What you have to do:
Restate word for word only the lines from the one with "You are a GUI" through the end of the records; no pictures belong in the copy.

Listed entries:
++++++

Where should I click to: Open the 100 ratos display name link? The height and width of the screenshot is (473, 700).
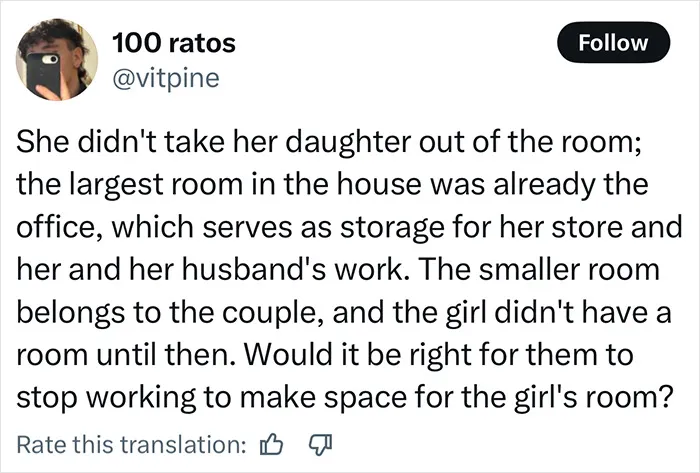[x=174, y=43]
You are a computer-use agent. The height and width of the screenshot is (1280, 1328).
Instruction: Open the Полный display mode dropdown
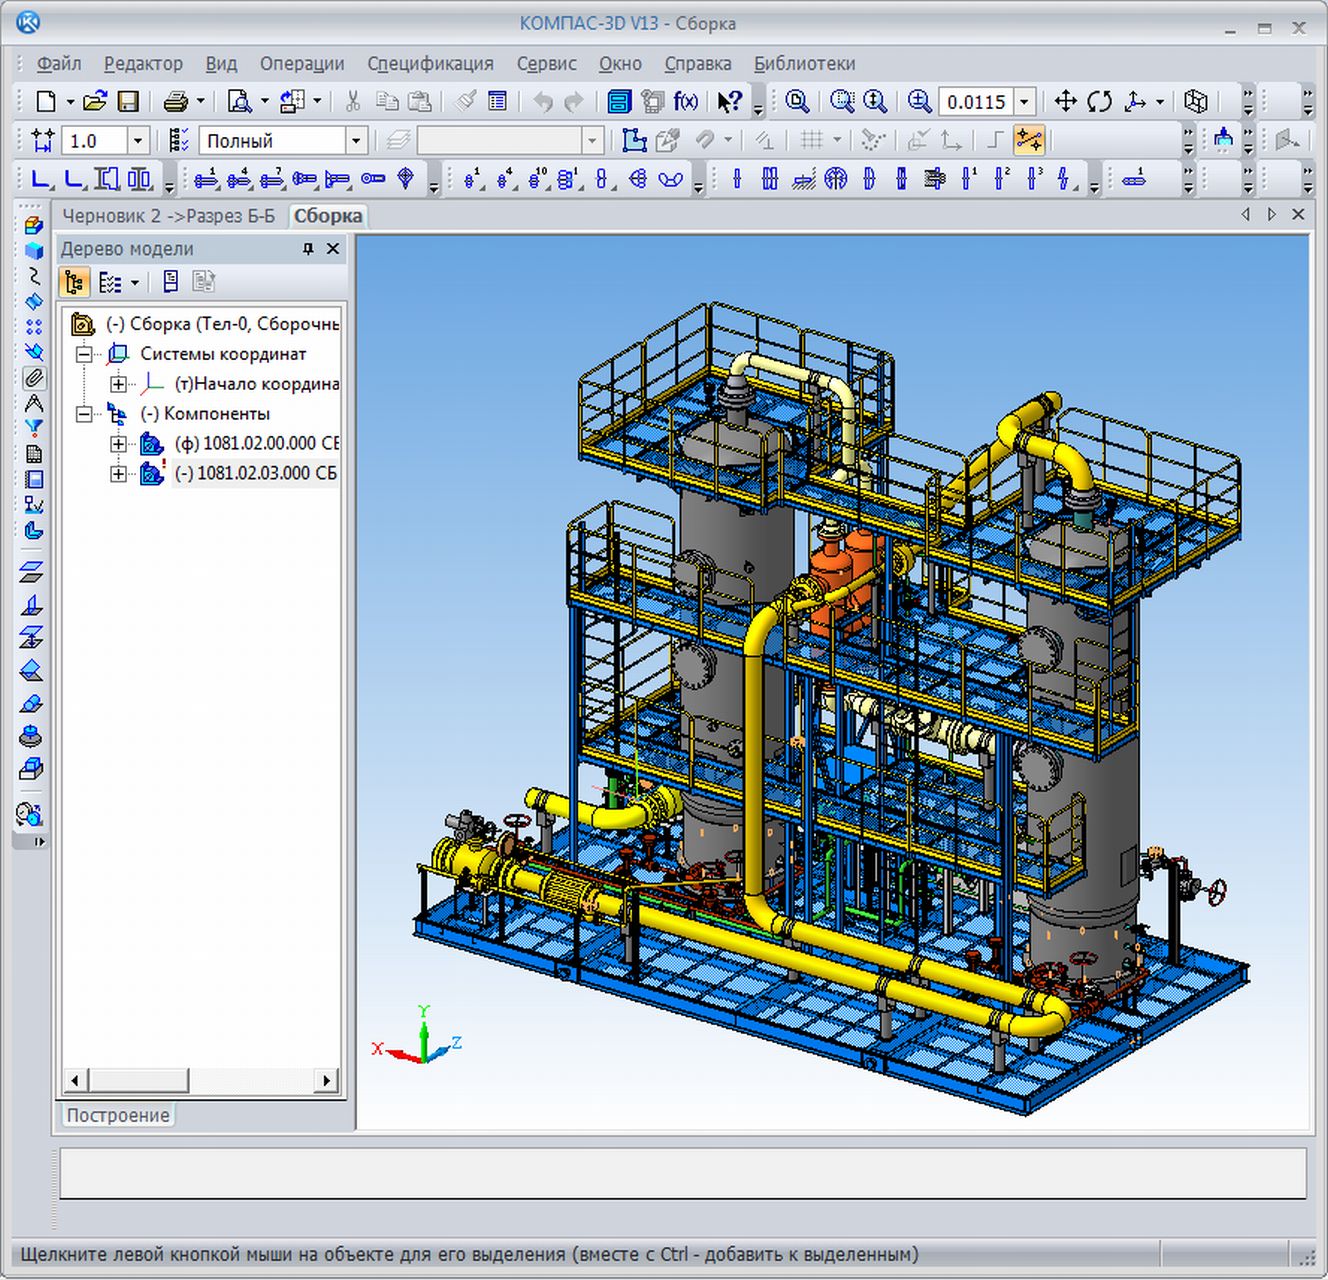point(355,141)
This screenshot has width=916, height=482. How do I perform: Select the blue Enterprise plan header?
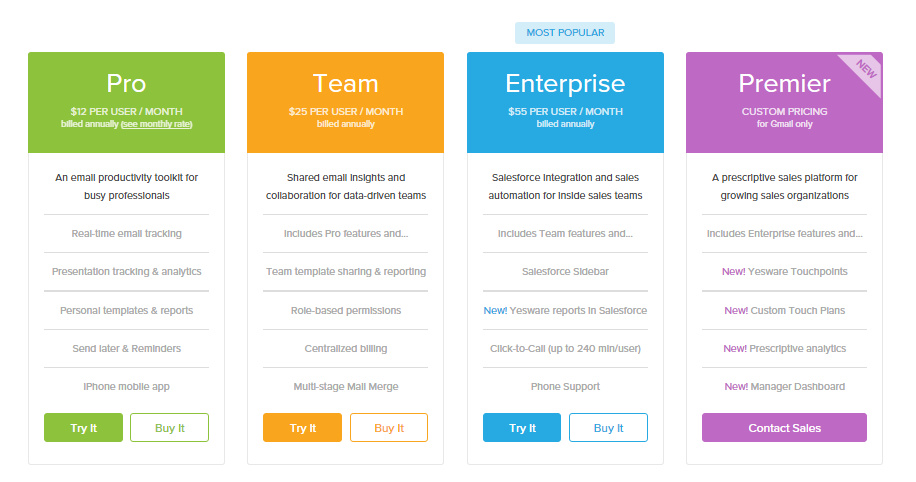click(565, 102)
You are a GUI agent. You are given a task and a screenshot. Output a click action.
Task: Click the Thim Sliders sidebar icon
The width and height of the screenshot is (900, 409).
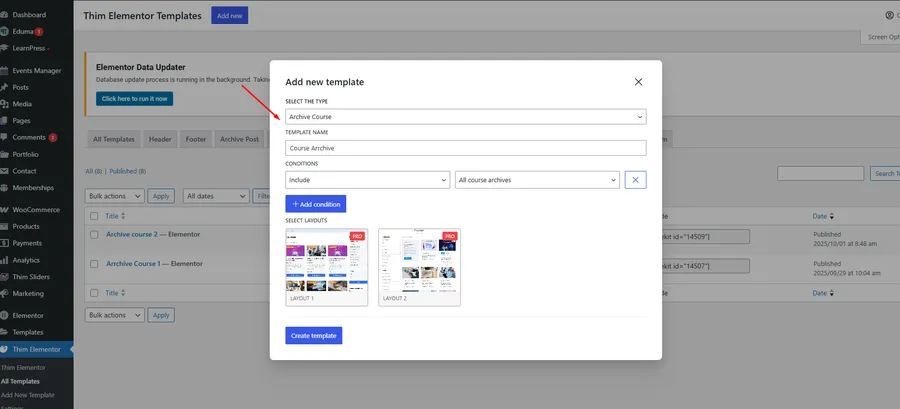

++++++

Answer area:
You are a GUI agent. You are given a task and a screenshot. Output a click action.
Task: Click the Thim Sliders sidebar icon
The width and height of the screenshot is (900, 409).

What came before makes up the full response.